### What you are asked to do
Format the data below as a JSON list of strings, one string per line, and omit any blank lines.
++++ Raw data
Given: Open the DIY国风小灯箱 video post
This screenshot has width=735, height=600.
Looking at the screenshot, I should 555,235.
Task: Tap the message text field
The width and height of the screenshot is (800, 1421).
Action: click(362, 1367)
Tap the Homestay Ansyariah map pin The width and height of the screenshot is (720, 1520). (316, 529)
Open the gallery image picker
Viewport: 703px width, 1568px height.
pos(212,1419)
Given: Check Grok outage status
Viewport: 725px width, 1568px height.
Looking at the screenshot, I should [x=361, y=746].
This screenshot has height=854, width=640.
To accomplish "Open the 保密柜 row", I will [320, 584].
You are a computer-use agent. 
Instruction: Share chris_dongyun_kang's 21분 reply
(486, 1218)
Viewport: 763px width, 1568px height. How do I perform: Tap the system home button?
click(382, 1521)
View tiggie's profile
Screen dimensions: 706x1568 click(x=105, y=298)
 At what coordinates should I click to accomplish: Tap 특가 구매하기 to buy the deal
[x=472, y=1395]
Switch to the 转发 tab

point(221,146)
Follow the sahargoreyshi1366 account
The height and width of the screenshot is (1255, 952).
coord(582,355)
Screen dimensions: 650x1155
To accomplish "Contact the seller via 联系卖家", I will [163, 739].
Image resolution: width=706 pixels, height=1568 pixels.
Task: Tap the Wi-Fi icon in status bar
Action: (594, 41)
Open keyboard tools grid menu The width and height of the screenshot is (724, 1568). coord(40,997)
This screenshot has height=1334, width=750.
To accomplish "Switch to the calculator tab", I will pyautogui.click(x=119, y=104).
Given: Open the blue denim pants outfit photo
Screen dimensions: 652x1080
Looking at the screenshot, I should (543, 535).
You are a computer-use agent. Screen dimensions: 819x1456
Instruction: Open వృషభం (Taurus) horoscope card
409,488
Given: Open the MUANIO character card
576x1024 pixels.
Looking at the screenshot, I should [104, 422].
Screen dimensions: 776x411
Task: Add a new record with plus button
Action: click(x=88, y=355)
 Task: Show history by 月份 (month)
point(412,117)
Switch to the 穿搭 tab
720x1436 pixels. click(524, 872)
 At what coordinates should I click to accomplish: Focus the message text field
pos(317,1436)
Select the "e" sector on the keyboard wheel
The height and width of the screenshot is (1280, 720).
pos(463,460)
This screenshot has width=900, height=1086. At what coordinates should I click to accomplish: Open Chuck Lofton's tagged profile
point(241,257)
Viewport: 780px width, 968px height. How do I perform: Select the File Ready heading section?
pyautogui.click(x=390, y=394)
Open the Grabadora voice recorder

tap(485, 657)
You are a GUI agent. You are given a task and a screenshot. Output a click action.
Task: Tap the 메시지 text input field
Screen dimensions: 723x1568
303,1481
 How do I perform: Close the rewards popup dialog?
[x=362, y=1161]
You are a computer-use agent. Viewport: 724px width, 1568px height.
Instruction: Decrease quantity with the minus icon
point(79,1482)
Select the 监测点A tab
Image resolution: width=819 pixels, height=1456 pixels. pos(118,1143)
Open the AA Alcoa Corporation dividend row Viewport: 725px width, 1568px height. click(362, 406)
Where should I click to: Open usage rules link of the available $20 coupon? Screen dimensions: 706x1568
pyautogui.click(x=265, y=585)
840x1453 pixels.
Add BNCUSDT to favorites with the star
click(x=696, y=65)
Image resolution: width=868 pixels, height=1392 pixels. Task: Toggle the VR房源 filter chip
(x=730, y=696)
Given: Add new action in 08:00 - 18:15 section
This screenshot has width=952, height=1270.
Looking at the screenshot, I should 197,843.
++++++++
### Exercise output
[
  "Given: Open the DIY国风小灯箱 video post",
  "This screenshot has width=735, height=600.",
  "Looking at the screenshot, I should 555,235.",
  "Task: Tap the message text field",
  "The width and height of the screenshot is (800, 1421).",
  "Action: click(362, 1367)",
  "Tap the Homestay Ansyariah map pin The width and height of the screenshot is (720, 1520). (316, 529)",
  "Open the gallery image picker",
  "Viewport: 703px width, 1568px height.",
  "pos(212,1419)",
  "Given: Check Grok outage status",
  "Viewport: 725px width, 1568px height.",
  "Looking at the screenshot, I should [x=361, y=746].",
  "This screenshot has height=854, width=640.",
  "To accomplish \"Open the 保密柜 row\", I will [320, 584].",
  "You are a computer-use agent. ",
  "Instruction: Share chris_dongyun_kang's 21분 reply",
  "(486, 1218)",
  "Viewport: 763px width, 1568px height. How do I perform: Tap the system home button?",
  "click(382, 1521)",
  "View tiggie's profile",
  "Screen dimensions: 706x1568 click(x=105, y=298)",
  " At what coordinates should I click to accomplish: Tap 특가 구매하기 to buy the deal",
  "[x=472, y=1395]",
  "Switch to the 转发 tab",
  "point(221,146)",
  "Follow the sahargoreyshi1366 account",
  "The height and width of the screenshot is (1255, 952).",
  "coord(582,355)",
  "Screen dimensions: 650x1155",
  "To accomplish \"Contact the seller via 联系卖家\", I will [163, 739].",
  "Image resolution: width=706 pixels, height=1568 pixels.",
  "Task: Tap the Wi-Fi icon in status bar",
  "Action: (594, 41)",
  "Open keyboard tools grid menu The width and height of the screenshot is (724, 1568). coord(40,997)",
  "This screenshot has height=1334, width=750.",
  "To accomplish \"Switch to the calculator tab\", I will pyautogui.click(x=119, y=104).",
  "Given: Open the blue denim pants outfit photo",
  "Screen dimensions: 652x1080",
  "Looking at the screenshot, I should (543, 535).",
  "You are a computer-use agent. Screen dimensions: 819x1456",
  "Instruction: Open వృషభం (Taurus) horoscope card",
  "409,488",
  "Given: Open the MUANIO character card",
  "576x1024 pixels.",
  "Looking at the screenshot, I should [104, 422].",
  "Screen dimensions: 776x411",
  "Task: Add a new record with plus button",
  "Action: click(x=88, y=355)",
  " Task: Show history by 月份 (month)",
  "point(412,117)",
  "Switch to the 穿搭 tab",
  "720x1436 pixels. click(524, 872)",
  " At what coordinates should I click to accomplish: Focus the message text field",
  "pos(317,1436)",
  "Select the \"e\" sector on the keyboard wheel",
  "The height and width of the screenshot is (1280, 720).",
  "pos(463,460)",
  "This screenshot has width=900, height=1086. At what coordinates should I click to accomplish: Open Chuck Lofton's tagged profile",
  "point(241,257)",
  "Viewport: 780px width, 968px height. How do I perform: Select the File Ready heading section?",
  "pyautogui.click(x=390, y=394)",
  "Open the Grabadora voice recorder",
  "tap(485, 657)",
  "You are a GUI agent. You are given a task and a screenshot. Output a click action.",
  "Task: Tap the 메시지 text input field",
  "Screen dimensions: 723x1568",
  "303,1481",
  " How do I perform: Close the rewards popup dialog?",
  "[x=362, y=1161]",
  "You are a computer-use agent. Viewport: 724px width, 1568px height.",
  "Instruction: Decrease quantity with the minus icon",
  "point(79,1482)",
  "Select the 监测点A tab",
  "Image resolution: width=819 pixels, height=1456 pixels. pos(118,1143)",
  "Open the AA Alcoa Corporation dividend row Viewport: 725px width, 1568px height. click(362, 406)",
  "Where should I click to: Open usage rules link of the available $20 coupon? Screen dimensions: 706x1568",
  "pyautogui.click(x=265, y=585)",
  "840x1453 pixels.",
  "Add BNCUSDT to favorites with the star",
  "click(x=696, y=65)",
  "Image resolution: width=868 pixels, height=1392 pixels. Task: Toggle the VR房源 filter chip",
  "(x=730, y=696)",
  "Given: Add new action in 08:00 - 18:15 section",
  "This screenshot has width=952, height=1270.",
  "Looking at the screenshot, I should 197,843."
]